Clearly that's what Fox New's Sean Hannity concluded this week when he reflexively assembled an all-male panel to discuss women's reproductive rights.

President's Obama's healthcare plan requires contraception to be included in insurance coverage, which is a reflection of the longstanding reality that 98% of Catholic women in the US already use birth control.

Not so fast, cried Hannity's panel. We don't want hospitals, colleges or other religious organizations to provide birth control because if a women doesn't become pregnant every single time she has sex God gets quite irate - and so do we, they scolded.

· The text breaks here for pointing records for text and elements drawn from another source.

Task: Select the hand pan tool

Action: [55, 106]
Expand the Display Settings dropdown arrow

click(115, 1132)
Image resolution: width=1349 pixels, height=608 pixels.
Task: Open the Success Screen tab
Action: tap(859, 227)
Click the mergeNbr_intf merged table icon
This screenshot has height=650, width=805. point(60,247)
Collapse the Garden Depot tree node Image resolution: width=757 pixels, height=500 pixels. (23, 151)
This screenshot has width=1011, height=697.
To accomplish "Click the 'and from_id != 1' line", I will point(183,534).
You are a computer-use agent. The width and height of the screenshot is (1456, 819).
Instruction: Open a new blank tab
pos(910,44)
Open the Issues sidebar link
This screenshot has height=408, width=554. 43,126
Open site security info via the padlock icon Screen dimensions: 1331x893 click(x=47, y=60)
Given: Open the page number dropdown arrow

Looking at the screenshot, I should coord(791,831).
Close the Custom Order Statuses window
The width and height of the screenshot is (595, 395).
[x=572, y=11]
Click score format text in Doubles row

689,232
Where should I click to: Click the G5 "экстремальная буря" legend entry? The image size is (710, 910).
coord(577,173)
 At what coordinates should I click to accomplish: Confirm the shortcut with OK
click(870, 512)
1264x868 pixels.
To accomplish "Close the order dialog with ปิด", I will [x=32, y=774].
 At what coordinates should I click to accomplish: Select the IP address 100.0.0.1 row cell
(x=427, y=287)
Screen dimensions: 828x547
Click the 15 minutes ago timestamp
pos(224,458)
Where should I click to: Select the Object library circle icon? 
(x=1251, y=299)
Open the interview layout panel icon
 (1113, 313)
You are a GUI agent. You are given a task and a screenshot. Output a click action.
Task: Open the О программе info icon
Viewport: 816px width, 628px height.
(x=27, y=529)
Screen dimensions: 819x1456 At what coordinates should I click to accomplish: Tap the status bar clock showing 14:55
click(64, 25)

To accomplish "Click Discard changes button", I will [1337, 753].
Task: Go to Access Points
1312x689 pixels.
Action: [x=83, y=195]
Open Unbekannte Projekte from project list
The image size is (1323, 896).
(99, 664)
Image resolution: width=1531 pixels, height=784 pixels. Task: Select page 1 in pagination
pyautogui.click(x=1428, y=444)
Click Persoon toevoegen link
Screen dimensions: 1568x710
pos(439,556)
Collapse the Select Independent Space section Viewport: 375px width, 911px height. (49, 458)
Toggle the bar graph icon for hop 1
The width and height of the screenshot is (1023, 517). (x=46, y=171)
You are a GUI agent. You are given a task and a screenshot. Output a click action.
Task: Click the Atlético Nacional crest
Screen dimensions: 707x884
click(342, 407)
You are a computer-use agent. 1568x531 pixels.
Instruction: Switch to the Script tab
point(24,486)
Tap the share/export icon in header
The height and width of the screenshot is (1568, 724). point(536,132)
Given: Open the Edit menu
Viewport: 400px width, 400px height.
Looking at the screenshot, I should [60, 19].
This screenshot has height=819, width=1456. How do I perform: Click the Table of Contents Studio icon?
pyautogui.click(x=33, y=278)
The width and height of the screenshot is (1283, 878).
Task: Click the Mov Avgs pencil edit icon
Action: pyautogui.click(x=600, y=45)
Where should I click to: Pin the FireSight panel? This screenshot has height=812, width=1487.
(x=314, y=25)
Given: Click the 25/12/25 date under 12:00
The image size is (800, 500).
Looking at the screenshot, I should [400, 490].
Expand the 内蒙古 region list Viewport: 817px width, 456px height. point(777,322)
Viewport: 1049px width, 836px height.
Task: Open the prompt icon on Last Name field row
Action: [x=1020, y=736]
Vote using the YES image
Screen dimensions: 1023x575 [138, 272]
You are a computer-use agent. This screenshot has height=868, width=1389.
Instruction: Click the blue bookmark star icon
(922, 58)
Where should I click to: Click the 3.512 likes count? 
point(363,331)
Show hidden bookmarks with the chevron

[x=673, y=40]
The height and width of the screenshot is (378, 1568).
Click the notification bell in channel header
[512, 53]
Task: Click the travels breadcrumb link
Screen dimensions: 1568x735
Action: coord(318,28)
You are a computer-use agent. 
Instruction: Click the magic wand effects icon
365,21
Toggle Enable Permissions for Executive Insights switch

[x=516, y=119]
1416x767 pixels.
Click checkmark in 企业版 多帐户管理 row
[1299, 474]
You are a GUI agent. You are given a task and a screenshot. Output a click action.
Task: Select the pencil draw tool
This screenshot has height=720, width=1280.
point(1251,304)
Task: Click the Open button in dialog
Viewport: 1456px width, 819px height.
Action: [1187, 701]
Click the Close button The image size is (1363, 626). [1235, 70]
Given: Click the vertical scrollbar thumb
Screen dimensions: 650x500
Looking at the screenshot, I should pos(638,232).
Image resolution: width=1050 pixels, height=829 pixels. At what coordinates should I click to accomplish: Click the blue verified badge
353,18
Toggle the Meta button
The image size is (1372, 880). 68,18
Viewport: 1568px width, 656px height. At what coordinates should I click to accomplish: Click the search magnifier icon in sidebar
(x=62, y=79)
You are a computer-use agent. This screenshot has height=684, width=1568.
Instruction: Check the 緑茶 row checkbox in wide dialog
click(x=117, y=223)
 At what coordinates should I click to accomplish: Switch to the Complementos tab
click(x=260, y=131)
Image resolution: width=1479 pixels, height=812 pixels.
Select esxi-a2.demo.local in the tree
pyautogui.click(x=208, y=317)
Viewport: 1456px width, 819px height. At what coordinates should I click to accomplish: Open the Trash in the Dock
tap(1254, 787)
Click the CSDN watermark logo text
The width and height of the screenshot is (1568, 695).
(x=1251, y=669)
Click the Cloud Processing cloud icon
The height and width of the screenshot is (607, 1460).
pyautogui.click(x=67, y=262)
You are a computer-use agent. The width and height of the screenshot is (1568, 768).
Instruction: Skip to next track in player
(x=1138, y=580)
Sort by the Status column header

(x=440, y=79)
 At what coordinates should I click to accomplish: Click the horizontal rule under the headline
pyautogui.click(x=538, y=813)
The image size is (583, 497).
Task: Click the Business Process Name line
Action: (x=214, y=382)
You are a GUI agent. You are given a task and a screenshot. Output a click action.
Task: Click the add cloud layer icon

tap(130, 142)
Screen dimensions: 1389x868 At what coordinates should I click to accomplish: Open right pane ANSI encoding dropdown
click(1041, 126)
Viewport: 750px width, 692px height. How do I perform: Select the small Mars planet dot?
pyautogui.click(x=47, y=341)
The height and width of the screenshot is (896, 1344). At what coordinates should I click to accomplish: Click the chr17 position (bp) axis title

This is really big issue for the right they claimed. We'd go to war over this.

Sensing their resolve Hannity asked the all-male panel: 'How many of you would be willing to go to jail over this?' All but three or four raised their hands. Oh, the drama. Then to further underline their point they did something that conservatives actually do every week on Fox News, they compared the Obama administration to Nazi Germany.

It was a move that particularly nauseated the Daily Show's Jon Stewart, who takes a special kind of offense at grossly unfair comparisons to Hitler.

'First of all, when the Nazis came for people, they also left with them. It wasn't a metaphor,' Stewart said, referring to one panelists Nazi claims. 'Hitler did not 'start small.' His deliberate annihilation of a religion didn't kick off with insurance reform.'

Stewart dismissively titled Hannity's all-male panel 'The world's holiest sausage fest,' and scoffed at its claim that a healthcare mandate amounted to a war on religion.

Really, he asked, how persecuted can America's religious institutions be when they collect up to $100 billion a year in revenue without paying any taxes? 'If that's persecution, it's the kind of persecuted I'd like to be," Stewart scoffed.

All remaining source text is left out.